What to work on
Report each line of the data that has "info" somewhere in it.

Data shown

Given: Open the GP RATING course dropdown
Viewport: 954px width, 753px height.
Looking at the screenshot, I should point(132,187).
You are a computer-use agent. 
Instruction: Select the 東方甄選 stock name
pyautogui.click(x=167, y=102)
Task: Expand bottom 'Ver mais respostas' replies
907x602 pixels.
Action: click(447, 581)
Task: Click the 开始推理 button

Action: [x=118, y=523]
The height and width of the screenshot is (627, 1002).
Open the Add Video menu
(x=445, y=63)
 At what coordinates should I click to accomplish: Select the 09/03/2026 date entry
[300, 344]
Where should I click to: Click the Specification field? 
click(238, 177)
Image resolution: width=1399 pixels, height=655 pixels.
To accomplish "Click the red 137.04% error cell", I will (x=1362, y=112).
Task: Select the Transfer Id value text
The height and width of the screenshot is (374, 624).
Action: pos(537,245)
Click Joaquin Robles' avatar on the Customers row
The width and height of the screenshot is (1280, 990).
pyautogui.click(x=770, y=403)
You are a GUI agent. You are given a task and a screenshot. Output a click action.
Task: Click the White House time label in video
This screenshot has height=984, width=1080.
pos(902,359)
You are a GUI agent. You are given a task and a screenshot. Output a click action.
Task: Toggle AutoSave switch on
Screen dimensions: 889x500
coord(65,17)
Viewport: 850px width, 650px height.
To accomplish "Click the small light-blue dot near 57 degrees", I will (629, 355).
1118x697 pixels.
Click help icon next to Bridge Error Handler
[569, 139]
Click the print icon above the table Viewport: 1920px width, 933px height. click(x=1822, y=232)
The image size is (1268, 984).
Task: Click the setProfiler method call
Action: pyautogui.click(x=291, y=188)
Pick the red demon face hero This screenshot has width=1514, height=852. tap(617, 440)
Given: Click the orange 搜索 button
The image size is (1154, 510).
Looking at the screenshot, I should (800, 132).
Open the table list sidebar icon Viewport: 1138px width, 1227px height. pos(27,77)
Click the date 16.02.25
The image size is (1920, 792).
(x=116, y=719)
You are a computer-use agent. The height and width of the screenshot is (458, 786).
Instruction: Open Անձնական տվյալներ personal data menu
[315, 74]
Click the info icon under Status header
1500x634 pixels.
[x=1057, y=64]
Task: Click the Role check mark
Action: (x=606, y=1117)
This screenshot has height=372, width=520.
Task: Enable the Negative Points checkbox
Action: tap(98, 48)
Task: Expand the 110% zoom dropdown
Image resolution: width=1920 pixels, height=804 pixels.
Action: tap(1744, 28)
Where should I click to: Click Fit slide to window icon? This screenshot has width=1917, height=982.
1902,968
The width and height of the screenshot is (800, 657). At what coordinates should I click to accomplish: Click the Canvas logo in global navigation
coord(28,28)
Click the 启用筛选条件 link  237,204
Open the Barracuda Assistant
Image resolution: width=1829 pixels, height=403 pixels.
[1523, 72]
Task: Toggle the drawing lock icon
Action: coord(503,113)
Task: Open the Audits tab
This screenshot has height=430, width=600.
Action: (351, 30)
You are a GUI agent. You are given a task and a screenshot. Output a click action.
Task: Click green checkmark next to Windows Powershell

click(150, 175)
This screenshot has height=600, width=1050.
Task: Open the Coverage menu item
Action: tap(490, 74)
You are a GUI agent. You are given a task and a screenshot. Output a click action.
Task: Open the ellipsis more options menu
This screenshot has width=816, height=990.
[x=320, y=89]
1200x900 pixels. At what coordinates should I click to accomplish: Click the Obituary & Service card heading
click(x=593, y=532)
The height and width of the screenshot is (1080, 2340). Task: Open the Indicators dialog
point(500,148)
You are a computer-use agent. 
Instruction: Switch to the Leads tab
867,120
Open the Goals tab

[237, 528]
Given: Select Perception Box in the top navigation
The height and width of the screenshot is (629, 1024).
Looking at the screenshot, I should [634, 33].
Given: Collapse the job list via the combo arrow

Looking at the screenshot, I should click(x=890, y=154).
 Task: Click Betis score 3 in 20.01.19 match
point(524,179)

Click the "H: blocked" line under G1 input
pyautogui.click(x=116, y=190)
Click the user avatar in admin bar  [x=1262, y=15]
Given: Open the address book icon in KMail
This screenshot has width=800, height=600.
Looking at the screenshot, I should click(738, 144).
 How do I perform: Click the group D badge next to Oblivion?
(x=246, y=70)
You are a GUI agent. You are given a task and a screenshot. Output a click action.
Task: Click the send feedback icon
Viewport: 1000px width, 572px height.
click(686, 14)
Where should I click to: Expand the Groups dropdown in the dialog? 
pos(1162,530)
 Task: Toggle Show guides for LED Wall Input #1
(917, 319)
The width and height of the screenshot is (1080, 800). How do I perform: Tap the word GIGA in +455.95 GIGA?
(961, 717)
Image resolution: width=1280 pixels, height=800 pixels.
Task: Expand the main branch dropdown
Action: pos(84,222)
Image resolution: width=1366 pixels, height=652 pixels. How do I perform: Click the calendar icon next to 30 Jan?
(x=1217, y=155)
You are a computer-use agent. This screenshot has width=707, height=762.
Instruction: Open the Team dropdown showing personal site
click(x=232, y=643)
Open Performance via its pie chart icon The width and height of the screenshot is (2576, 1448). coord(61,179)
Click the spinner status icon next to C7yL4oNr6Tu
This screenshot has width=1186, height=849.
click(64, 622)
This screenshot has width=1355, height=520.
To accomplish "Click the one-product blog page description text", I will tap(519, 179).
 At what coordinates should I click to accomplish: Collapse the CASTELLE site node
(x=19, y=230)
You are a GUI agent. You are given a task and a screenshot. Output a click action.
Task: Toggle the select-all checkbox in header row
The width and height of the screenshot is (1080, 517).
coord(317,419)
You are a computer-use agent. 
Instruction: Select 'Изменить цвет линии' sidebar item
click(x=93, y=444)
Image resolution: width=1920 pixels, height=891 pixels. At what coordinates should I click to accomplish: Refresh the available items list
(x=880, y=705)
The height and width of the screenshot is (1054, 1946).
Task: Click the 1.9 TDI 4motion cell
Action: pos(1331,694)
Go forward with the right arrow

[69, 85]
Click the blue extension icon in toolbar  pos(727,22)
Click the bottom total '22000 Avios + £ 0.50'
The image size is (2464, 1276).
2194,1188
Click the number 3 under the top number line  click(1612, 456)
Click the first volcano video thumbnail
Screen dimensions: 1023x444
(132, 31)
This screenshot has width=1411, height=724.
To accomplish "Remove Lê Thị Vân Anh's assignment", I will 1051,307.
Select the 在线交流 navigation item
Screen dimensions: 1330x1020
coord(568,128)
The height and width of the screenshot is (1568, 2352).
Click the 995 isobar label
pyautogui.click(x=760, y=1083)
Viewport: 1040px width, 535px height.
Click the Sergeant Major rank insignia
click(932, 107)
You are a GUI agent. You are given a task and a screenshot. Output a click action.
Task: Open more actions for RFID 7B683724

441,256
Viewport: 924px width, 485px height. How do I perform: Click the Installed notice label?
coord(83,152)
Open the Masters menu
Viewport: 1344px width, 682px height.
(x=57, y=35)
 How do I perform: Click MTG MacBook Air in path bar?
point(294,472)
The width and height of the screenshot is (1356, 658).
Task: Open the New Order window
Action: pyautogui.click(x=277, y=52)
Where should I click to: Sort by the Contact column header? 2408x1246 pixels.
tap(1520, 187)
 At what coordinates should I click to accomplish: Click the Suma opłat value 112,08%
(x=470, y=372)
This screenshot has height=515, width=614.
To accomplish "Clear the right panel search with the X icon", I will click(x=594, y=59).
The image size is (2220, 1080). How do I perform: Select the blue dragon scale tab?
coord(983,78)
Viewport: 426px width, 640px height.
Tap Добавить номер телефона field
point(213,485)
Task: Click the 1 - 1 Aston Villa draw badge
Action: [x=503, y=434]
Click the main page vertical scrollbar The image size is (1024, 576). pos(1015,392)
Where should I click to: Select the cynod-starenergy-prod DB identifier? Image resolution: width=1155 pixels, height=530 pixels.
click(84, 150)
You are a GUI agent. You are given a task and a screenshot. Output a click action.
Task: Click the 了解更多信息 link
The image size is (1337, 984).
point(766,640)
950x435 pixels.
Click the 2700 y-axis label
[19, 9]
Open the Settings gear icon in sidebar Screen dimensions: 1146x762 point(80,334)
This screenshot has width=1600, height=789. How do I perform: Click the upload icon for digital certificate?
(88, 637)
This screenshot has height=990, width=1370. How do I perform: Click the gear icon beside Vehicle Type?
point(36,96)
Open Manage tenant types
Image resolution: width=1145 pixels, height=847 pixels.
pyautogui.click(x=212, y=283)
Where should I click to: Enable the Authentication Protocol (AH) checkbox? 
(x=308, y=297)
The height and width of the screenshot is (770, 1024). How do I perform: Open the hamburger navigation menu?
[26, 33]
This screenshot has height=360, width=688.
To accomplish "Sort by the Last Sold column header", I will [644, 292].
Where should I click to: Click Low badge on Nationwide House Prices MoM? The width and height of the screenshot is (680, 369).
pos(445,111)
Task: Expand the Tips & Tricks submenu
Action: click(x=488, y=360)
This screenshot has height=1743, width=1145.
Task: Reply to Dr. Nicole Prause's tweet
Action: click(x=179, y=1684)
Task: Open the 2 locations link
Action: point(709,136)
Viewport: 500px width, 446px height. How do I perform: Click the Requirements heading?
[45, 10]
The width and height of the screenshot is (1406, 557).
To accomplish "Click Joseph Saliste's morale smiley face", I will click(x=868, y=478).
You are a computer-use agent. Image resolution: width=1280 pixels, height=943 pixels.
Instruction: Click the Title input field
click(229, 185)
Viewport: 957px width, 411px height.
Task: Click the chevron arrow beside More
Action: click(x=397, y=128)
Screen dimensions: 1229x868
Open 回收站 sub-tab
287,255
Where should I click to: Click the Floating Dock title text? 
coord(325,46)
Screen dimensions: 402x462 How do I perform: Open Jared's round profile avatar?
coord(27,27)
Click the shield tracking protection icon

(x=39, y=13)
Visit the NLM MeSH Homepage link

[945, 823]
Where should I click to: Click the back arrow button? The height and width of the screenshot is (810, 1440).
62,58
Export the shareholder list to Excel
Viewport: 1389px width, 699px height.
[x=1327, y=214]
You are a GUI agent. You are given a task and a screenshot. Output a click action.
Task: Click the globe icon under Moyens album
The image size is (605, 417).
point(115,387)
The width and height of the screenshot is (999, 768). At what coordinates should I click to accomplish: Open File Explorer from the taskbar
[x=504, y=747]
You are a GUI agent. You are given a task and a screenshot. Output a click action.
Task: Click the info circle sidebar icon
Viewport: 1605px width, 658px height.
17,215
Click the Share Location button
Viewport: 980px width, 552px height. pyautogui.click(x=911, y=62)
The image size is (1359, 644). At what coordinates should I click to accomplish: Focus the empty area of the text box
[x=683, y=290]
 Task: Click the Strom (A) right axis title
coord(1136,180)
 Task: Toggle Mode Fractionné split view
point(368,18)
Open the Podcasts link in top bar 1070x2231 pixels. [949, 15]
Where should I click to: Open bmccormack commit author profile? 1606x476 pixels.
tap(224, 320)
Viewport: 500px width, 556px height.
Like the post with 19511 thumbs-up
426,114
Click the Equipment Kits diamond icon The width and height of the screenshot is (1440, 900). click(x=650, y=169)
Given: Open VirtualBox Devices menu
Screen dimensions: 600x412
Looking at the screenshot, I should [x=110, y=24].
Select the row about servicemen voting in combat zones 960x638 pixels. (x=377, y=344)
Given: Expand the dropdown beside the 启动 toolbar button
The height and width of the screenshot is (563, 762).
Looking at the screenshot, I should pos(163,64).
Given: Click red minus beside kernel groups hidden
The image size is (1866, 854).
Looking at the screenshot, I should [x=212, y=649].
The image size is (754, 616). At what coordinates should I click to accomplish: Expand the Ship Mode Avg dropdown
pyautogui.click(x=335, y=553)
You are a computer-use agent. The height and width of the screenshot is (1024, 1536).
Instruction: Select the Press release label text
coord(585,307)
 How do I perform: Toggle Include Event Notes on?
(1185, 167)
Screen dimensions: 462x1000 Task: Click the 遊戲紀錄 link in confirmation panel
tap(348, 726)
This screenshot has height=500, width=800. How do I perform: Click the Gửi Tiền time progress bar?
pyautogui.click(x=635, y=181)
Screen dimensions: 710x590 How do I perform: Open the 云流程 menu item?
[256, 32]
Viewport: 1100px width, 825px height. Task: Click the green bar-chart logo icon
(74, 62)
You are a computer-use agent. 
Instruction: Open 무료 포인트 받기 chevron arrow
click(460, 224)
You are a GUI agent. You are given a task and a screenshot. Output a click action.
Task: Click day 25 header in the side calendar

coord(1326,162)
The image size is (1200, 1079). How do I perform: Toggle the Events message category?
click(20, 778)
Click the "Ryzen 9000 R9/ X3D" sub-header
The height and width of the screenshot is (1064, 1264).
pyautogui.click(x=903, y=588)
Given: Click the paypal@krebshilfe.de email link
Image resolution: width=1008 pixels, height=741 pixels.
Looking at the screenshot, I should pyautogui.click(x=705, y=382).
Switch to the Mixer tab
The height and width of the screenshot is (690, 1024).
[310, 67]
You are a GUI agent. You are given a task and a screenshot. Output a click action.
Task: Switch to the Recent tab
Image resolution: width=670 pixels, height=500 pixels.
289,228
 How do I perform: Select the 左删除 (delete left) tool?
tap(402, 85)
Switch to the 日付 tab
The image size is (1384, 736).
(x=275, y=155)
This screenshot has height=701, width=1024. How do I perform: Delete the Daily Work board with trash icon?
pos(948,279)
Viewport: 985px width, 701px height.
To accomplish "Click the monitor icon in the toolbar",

The answer
Click the info icon under Status header
Task: Click the info circle sidebar icon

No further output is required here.